Texte de lecture:
============

Par exemple, les dépôts peuvent aller jusqu’à 30 000 euros dans des sacs scellés et sécurisés, contrairement à ce qui se faisait auparavant dans les trésoreries, et ils peuvent être effectués au rythme auquel celles-ci le souhaitent. C’est un service que l’État prend entièrement à sa charge. Il est vrai, toutefois, que nous leur conseillons d’éviter de déposer des sacs pour de la menue monnaie, car cela ne sert pas à grand-chose.
Vous évoquiez les caisses des piscines municipales. Beaucoup d’usagers des piscines, notamment pendant les vacances, paient leur entrée en espèces. Pourtant, ces mêmes usagers utilisent très facilement le paiement sans contact, en toute confiance, pour leurs paiements de tous les jours chez les commerçants.
Nous invitons donc les régies municipales à se doter de ces moyens d’encaissement du quotidien, pour faciliter le paiement par carte bancaire. La mise à disposition d’un paiement dématérialisé relève d’une obligation réglementaire et évite d’avoir à se déplacer dans les bureaux de poste pour de la petite monnaie ; en tout cas, cela réduit la fréquence de ces déplacements.
M. le président. La parole est à M. Bernard Buis, pour la réplique.
M. Bernard Buis. Monsieur le secrétaire d’État, le problème est que les agences postales communales ne peuvent encaisser que 500 euros par semaine, ce qui est relativement peu par rapport aux encaissements de menue monnaie dans les campings et les piscines municipales.
Nous devons trouver une solution, car la dématérialisation des paiements que vous évoquez n’est pas encore pour demain dans nos campagnes. Aujourd’hui, nos régisseurs sont, malheureusement, transformés en convoyeurs de fonds.
fiscalité des travailleurs frontaliers au grand-duché de luxembourg
M. le président. La parole est à M. Jean-Marc Todeschini, auteur de la question n° 1877, adressée à M. le ministre de l’économie, des finances et de la relance.
M. Jean-Marc Todeschini. Monsieur le secrétaire d’État, votre gouvernement a signé le 20 mars 2018 une convention bilatérale entre la France et le Luxembourg qui est destinée à traiter des questions fiscales pour les particuliers et les entreprises. Elle remplace celle qui était en vigueur auparavant, qui avait été signée en 1958.
À l’instar de Christian Eckert, ancien secrétaire d’État au budget, de nombreux experts de la fiscalité ont tiré le signal d’alarme sur le risque évident de majoration d’impôt induite par le nouveau mode de calcul – risque bien réel, contrairement à ce que des parlementaires de votre majorité ont affirmé.

============

Données affichées:
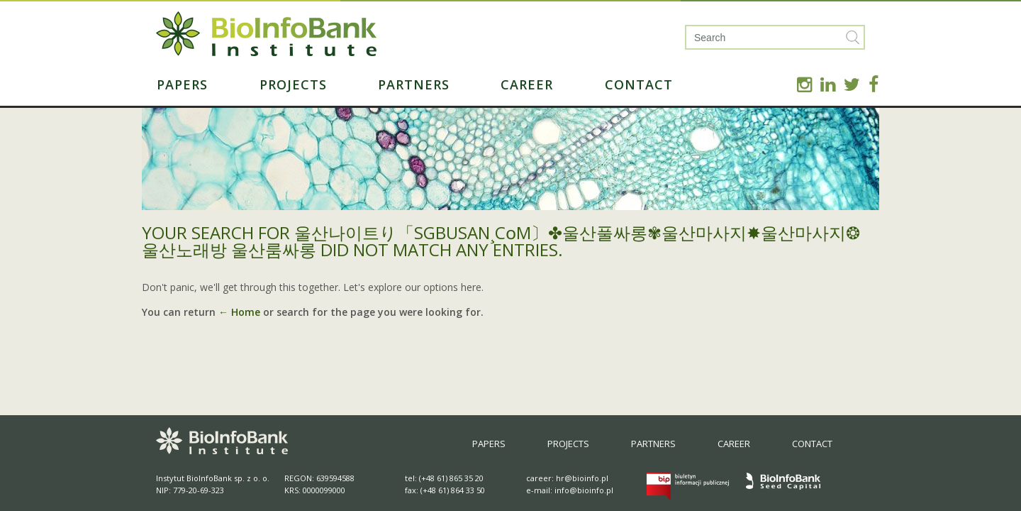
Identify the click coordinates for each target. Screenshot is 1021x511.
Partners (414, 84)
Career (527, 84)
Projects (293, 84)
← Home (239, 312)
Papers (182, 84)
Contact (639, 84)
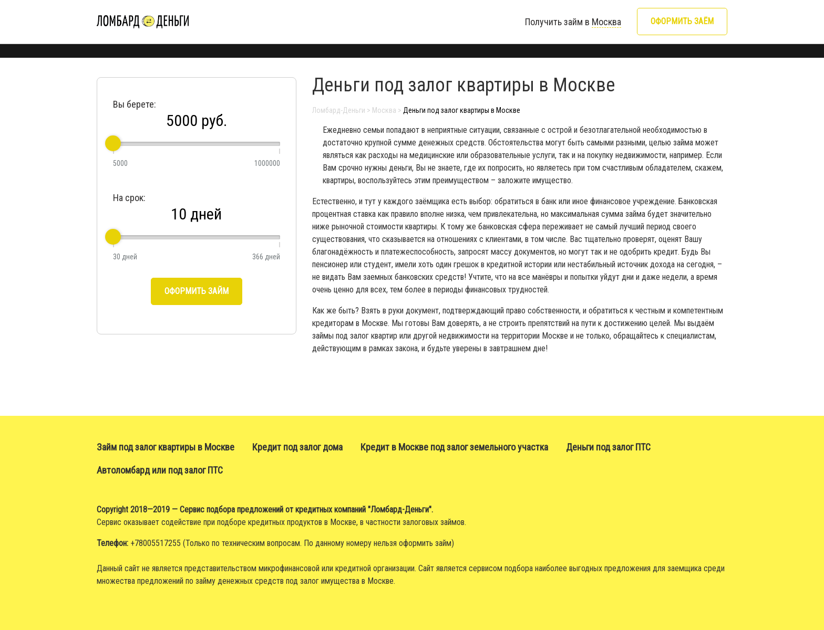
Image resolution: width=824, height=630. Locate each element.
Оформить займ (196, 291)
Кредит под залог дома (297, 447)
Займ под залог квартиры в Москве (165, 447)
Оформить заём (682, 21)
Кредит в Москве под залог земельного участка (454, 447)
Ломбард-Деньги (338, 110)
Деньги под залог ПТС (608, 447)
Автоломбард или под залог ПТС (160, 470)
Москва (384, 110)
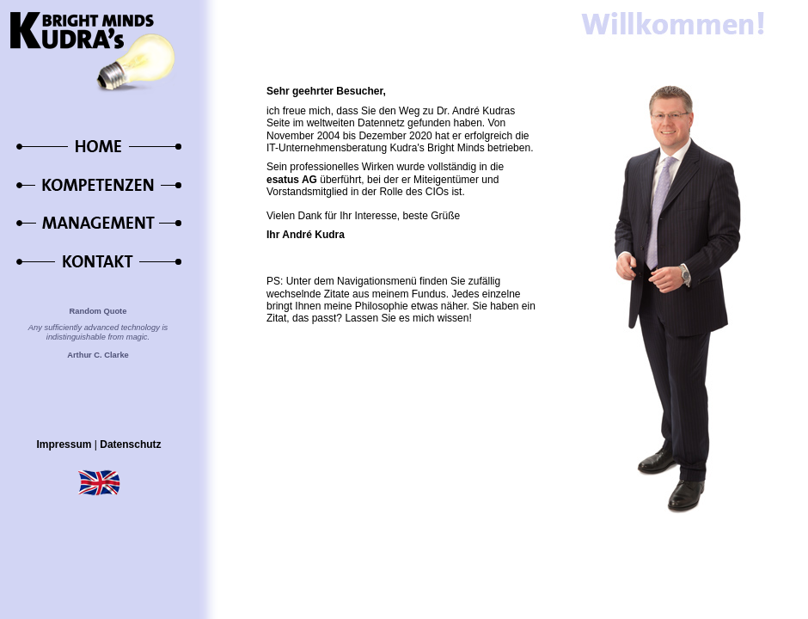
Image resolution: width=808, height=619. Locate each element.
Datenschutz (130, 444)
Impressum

============

Consigne A: Traduisez en anglais la phrase suivante du texte de lecture : « C’est un service que l’État prend entièrement à sa charge. »
Consigne B: Recopiez sans rien changer le passage du texte de lecture qui commence aux mots "Nous invitons donc" et se termine après "les piscines municipales.".

Résultat attendu A: It is a service that the State pays for in full.

Résultat attendu B:
Nous invitons donc les régies municipales à se doter de ces moyens d’encaissement du quotidien, pour faciliter le paiement par carte bancaire. La mise à disposition d’un paiement dématérialisé relève d’une obligation réglementaire et évite d’avoir à se déplacer dans les bureaux de poste pour de la petite monnaie ; en tout cas, cela réduit la fréquence de ces déplacements.
M. le président. La parole est à M. Bernard Buis, pour la réplique.
M. Bernard Buis. Monsieur le secrétaire d’État, le problème est que les agences postales communales ne peuvent encaisser que 500 euros par semaine, ce qui est relativement peu par rapport aux encaissements de menue monnaie dans les campings et les piscines municipales.